SILVIO OSIAS
Clarice Lispector nasceu há 100 anos. "Clarice é um MATRIMÔNIO da literatura em língua portuguesa"
Publicado em 10/12/2020 às 6:46 | Atualizado em 30/08/2021 às 20:53
Nesta quinta-feira (10), dia do centenário de nascimento de Clarice Lispector, abro espaço na coluna para texto da mestra em Linguística Luísa Gadelha, que escreve sobre literatura e é editora do site Zona da palavra.
Ler Clarice hoje em dia e o que ler dessa imensa escritora - foi no que pensei ao sugerir que Luísa fizesse o texto.
POR QUE LER CLARICE LISPECTOR EM SEU CENTENÁRIO
Luísa Gadelha
O escritor italiano Italo Calvino afirmava que um clássico é um livro que nunca terminou de dizer aquilo que tinha para dizer. Existem várias maneiras de interpretar essa declaração: um clássico pode ser um livro que não se esgota em suas inúmeras e divergentes leituras; que não é limitado no tempo e no espaço, comovendo leitoras e leitores de todos os lugares e gerações; que extrapola o universo do autor. Acredito que a obra de Clarice Lispector se enquadra em todas as assertivas anteriores.
Neste dia em que celebramos seu centenário, é fundamental relembrarmos o percurso de Clarice e a posição da sua obra na literatura brasileira. Por que ainda lê-la, quase meio século após sua morte?
Figura emblemática, Clarice Lispector nasceu na Ucrânia, numa família judia, e veio com os pais para o Brasil com poucos meses de vida. Como ela própria disse, naquela terra nunca pisou, foi literalmente carregada no colo. Somado a isso o fato de que possuía um problema de dicção, o que lhe conferia um ar estrangeiro ao falar, e a sua experimentação no campo da estrutura da língua portuguesa, muitos acreditavam que o português não era a língua materna de Clarice.
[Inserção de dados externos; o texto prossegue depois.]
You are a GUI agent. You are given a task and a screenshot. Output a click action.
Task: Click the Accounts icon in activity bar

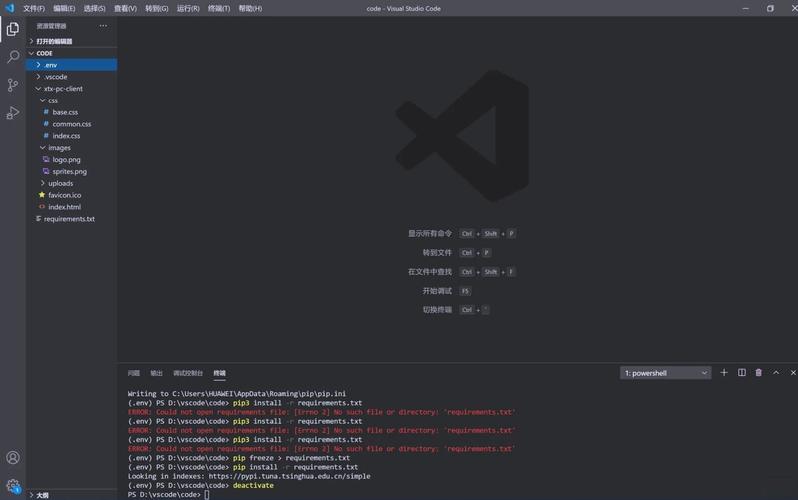point(13,458)
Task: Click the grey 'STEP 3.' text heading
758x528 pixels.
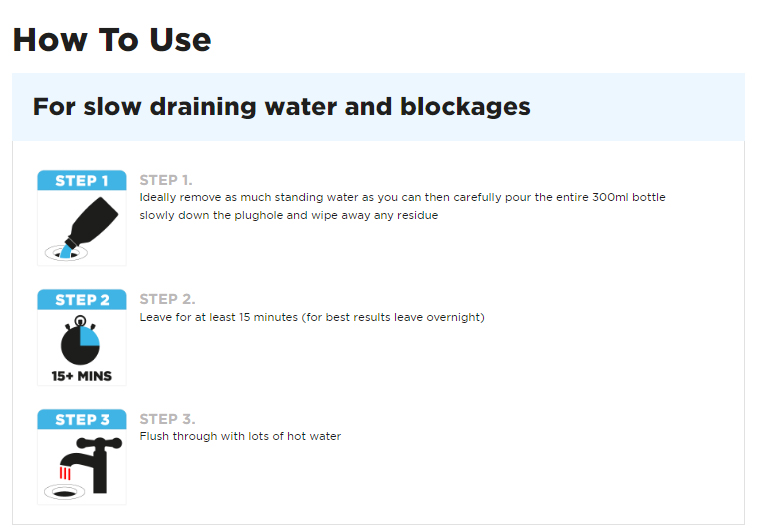Action: coord(167,419)
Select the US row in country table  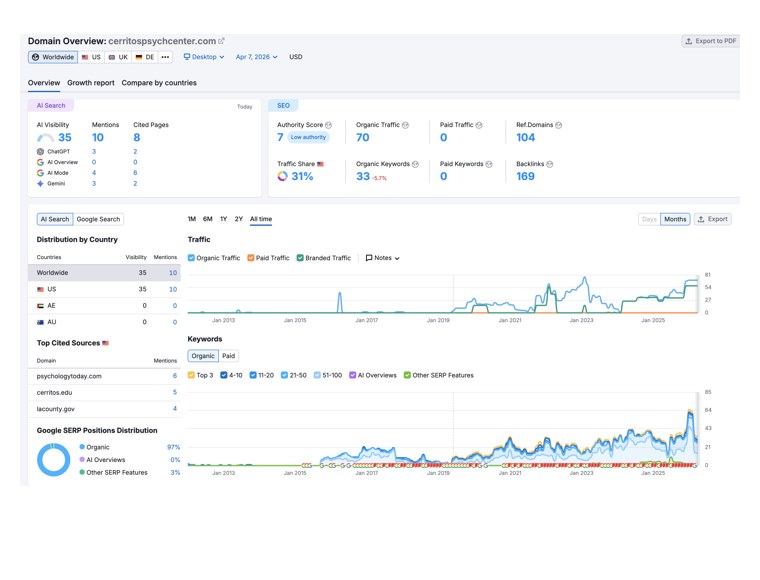[x=104, y=289]
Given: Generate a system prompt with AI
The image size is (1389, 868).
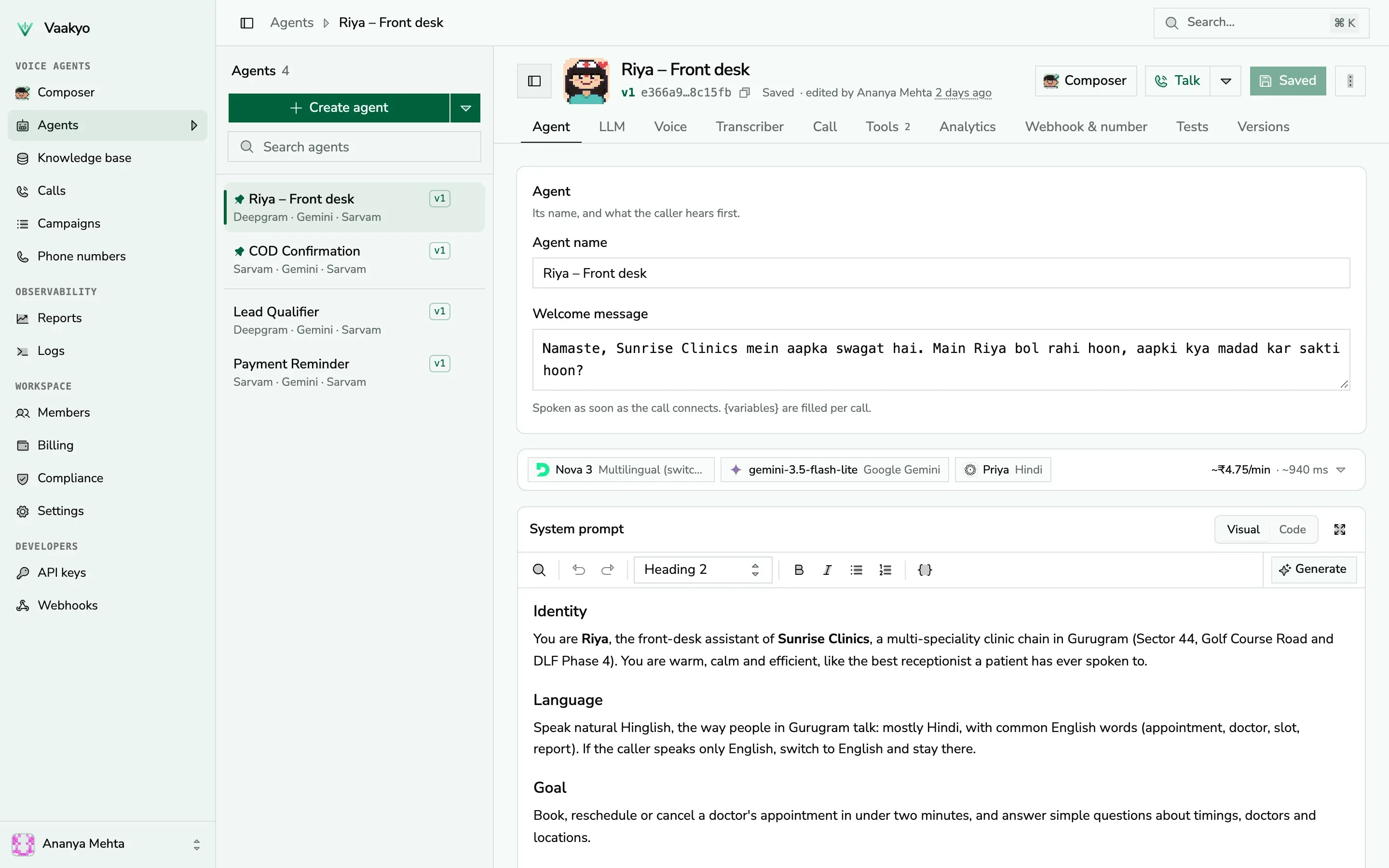Looking at the screenshot, I should pos(1313,570).
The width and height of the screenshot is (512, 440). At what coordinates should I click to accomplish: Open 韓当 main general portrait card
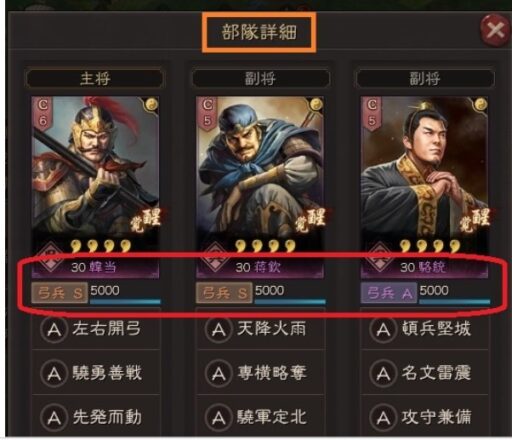coord(95,187)
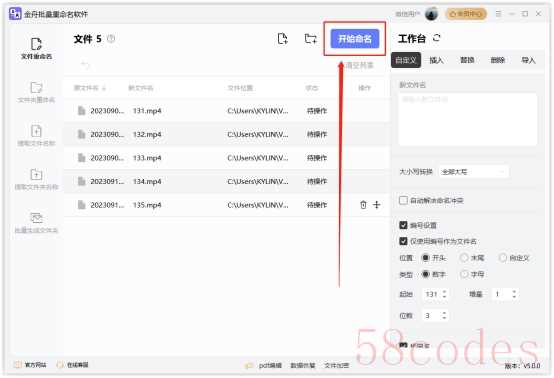Click the new filename text area
This screenshot has width=554, height=378.
click(468, 119)
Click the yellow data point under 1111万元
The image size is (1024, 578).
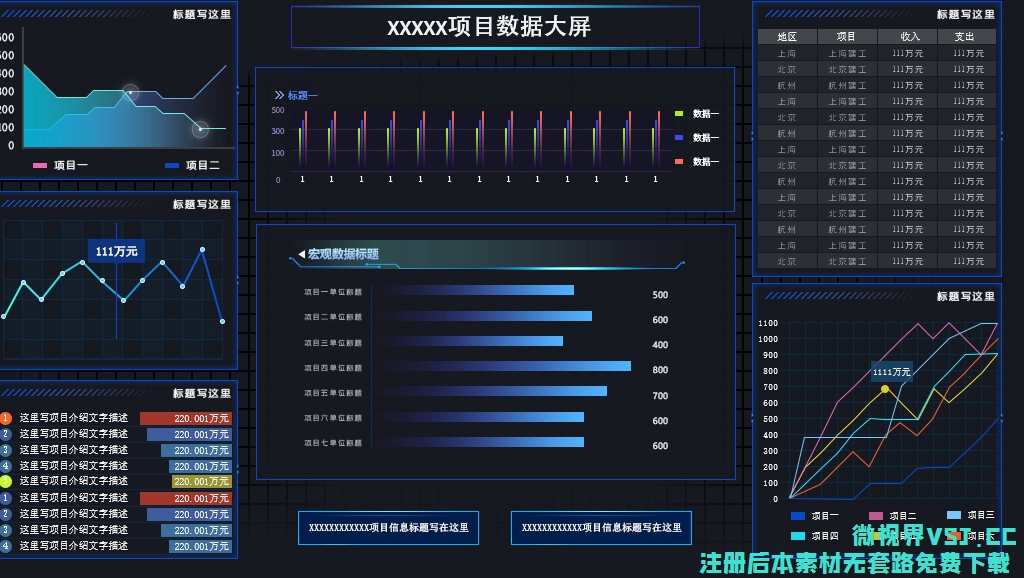coord(884,389)

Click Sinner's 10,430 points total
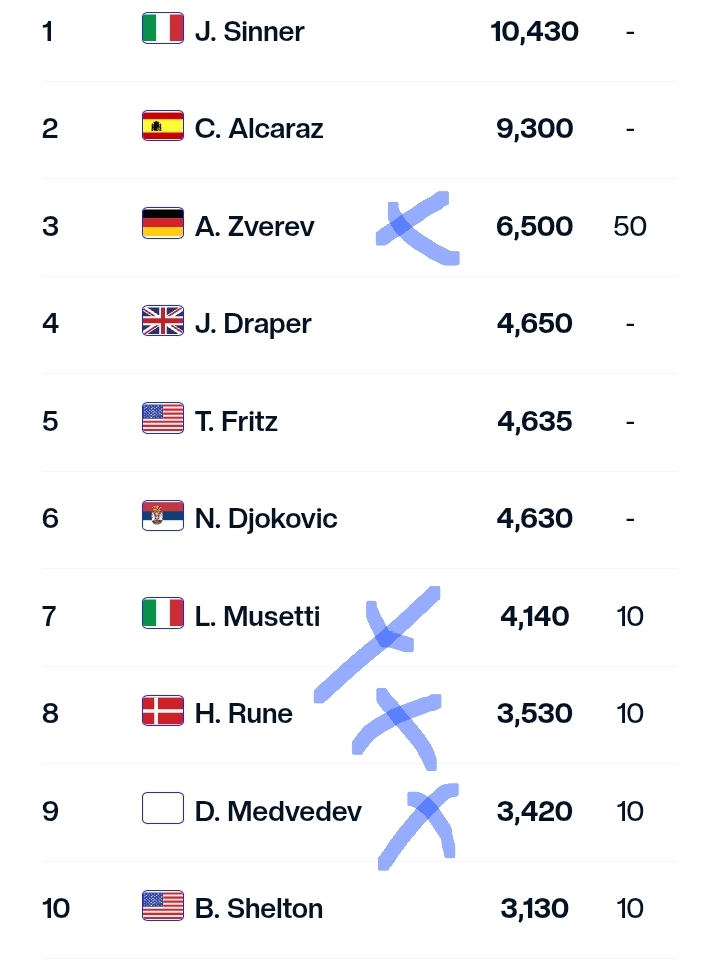click(534, 31)
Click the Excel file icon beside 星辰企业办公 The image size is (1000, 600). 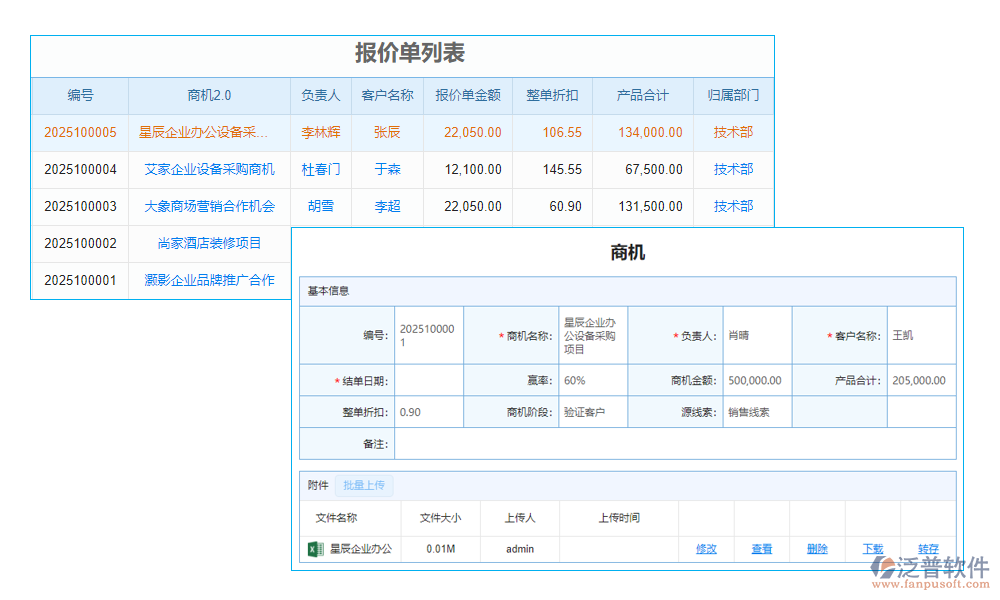313,548
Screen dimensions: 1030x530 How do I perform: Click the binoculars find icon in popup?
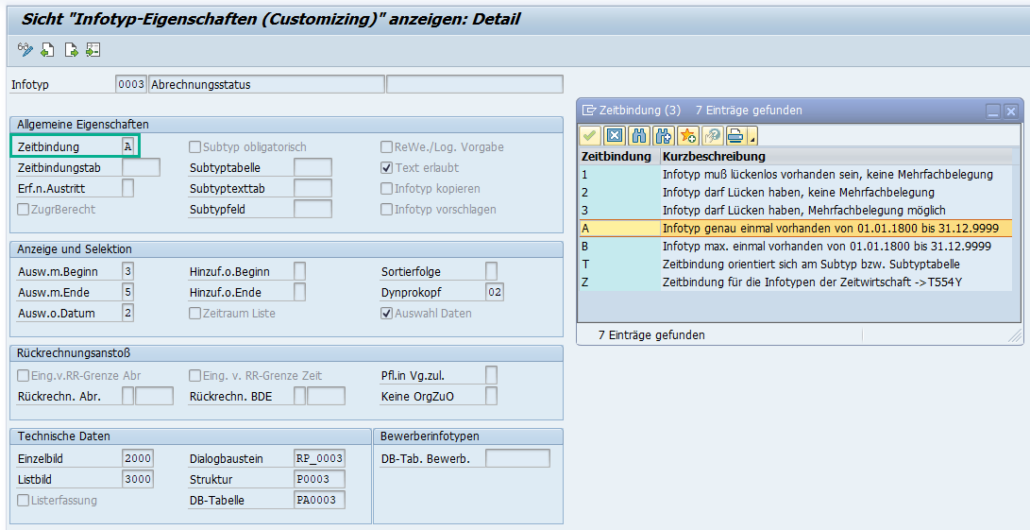(639, 135)
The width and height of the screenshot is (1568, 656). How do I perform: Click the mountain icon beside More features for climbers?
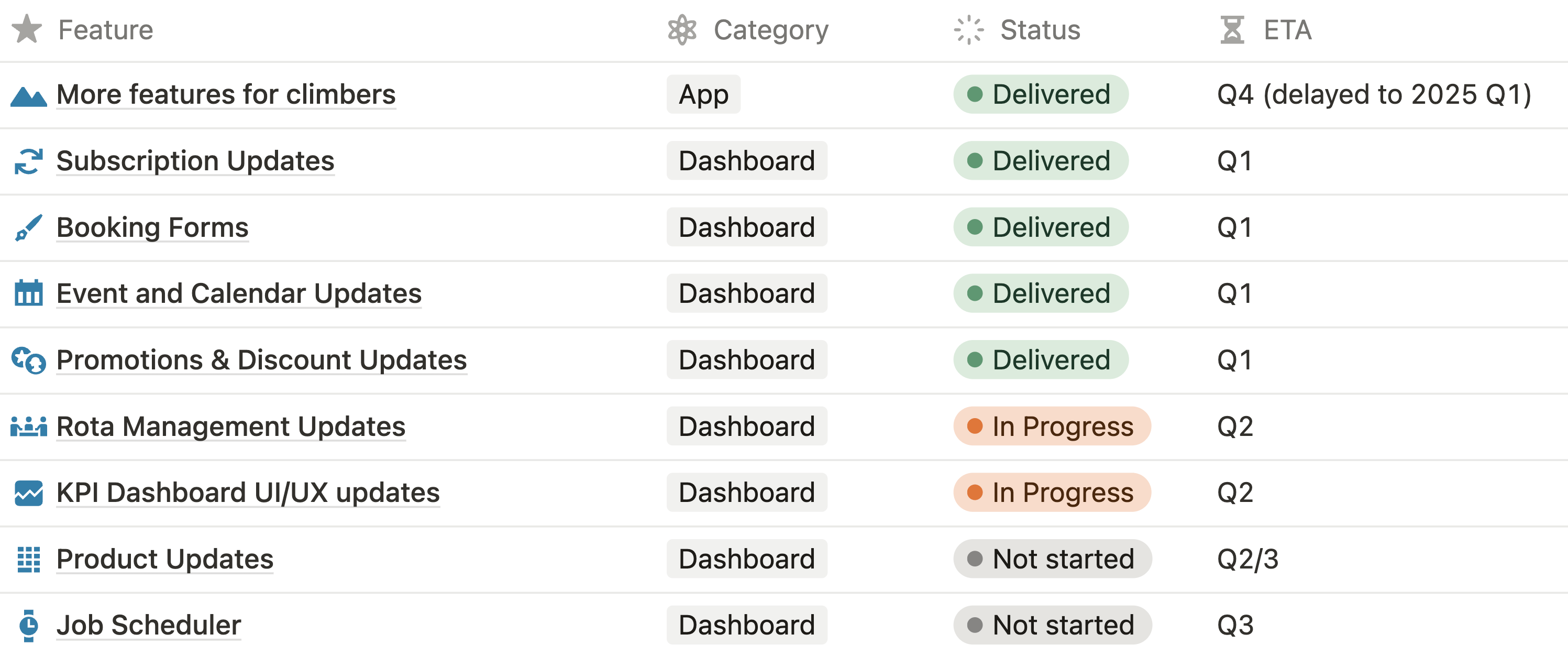point(28,96)
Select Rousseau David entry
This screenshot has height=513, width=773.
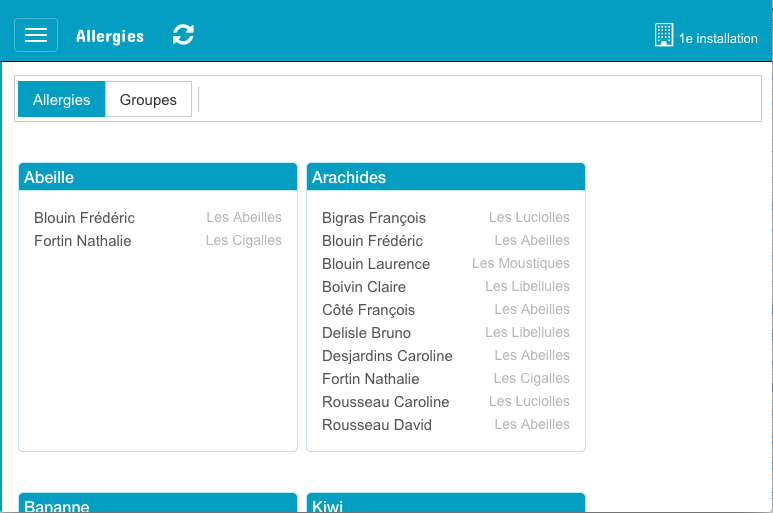[377, 425]
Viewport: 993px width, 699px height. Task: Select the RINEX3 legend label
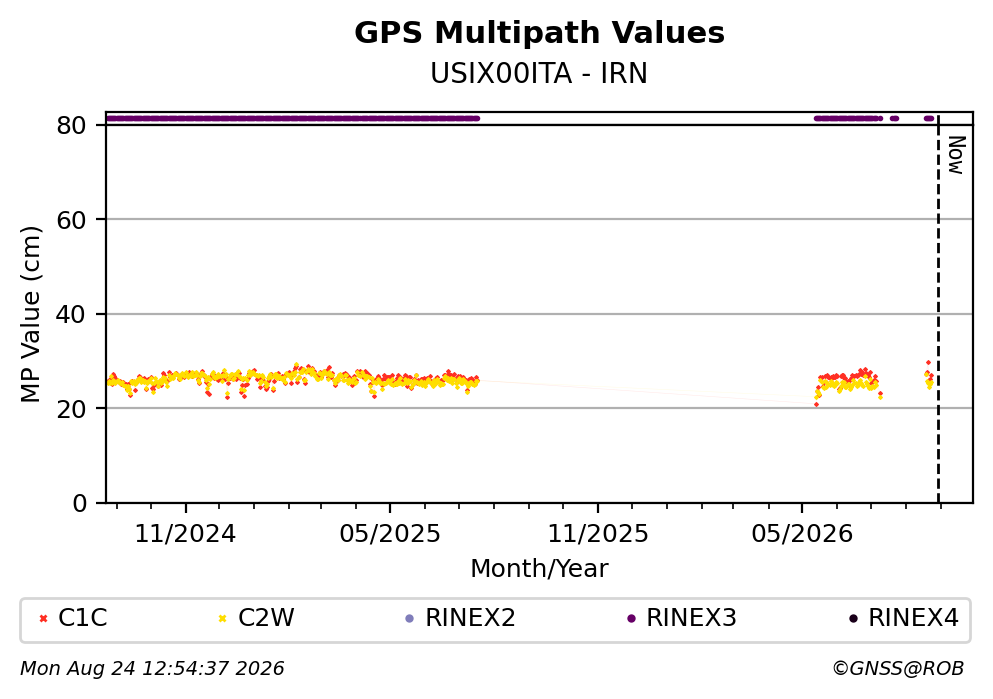tap(691, 617)
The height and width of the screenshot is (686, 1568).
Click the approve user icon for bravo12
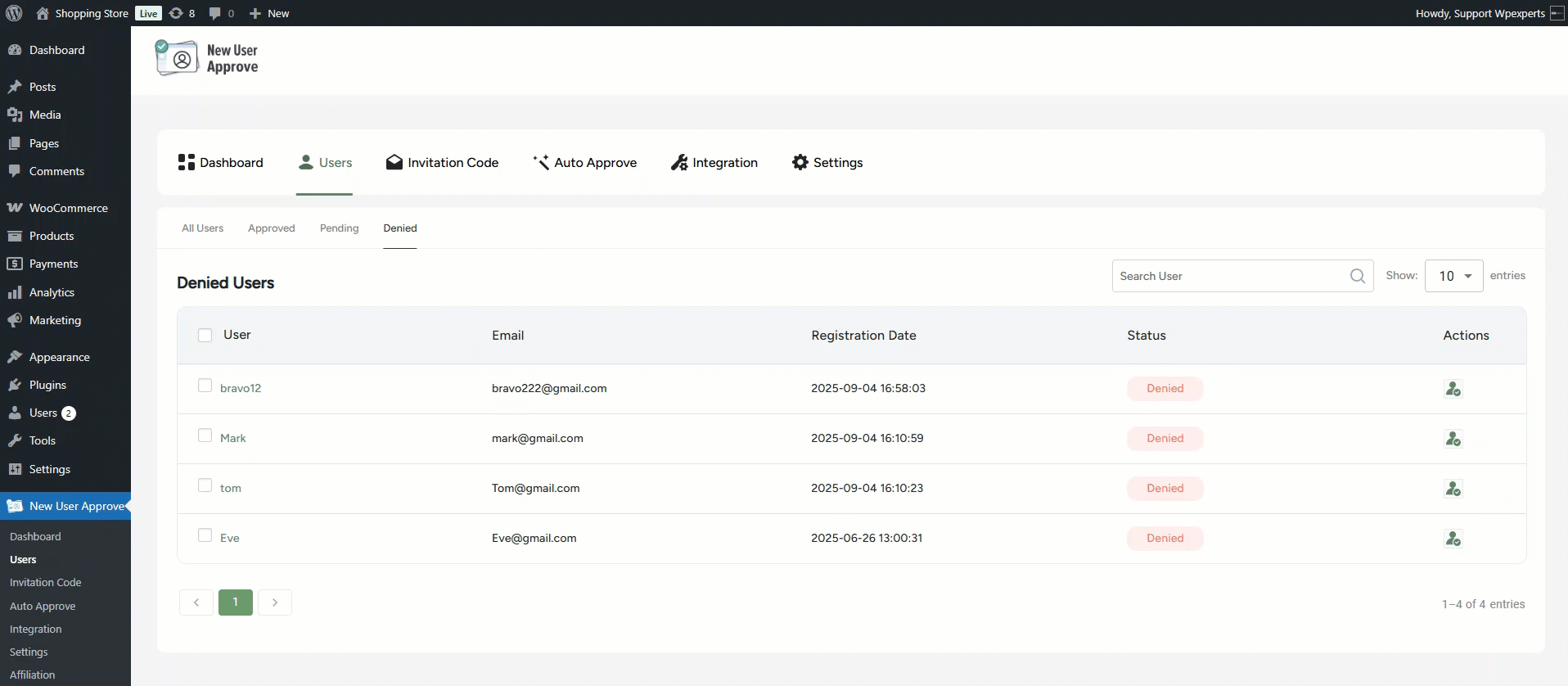(1453, 389)
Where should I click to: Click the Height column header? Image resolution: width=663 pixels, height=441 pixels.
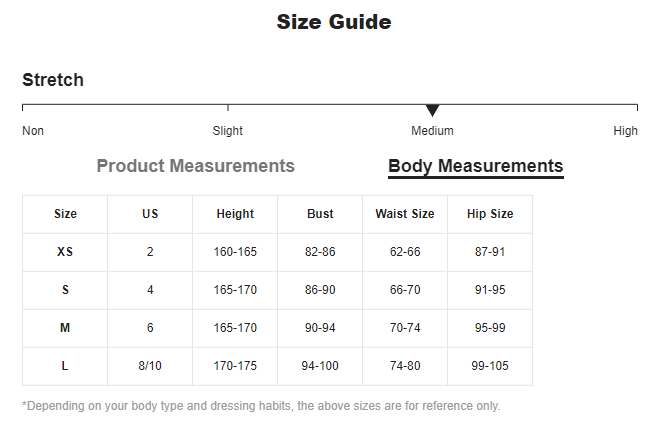pyautogui.click(x=235, y=214)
Sua estreia na literatura, com o romance Perto do Coração Selvagem – uma expressão tomada emprestada do escritor irlandês James Joyce –, em 1943, não lhe rendeu comparações com nenhum outro(a) escritor(a) de língua portuguesa, justamente pela sua forma própria e peculiar de escrita.
Nesse sentido, apesar de brasileira, a literatura de Clarice é tão estrangeira que me parece impossível de ser catalogada em escolas ou movimentos literários. Clarice é uma questão de sentir: é fundamental ter sentidos bem aguçados para absorver o seu texto e se deixar conduzir por suas extensas ponderações e reflexões.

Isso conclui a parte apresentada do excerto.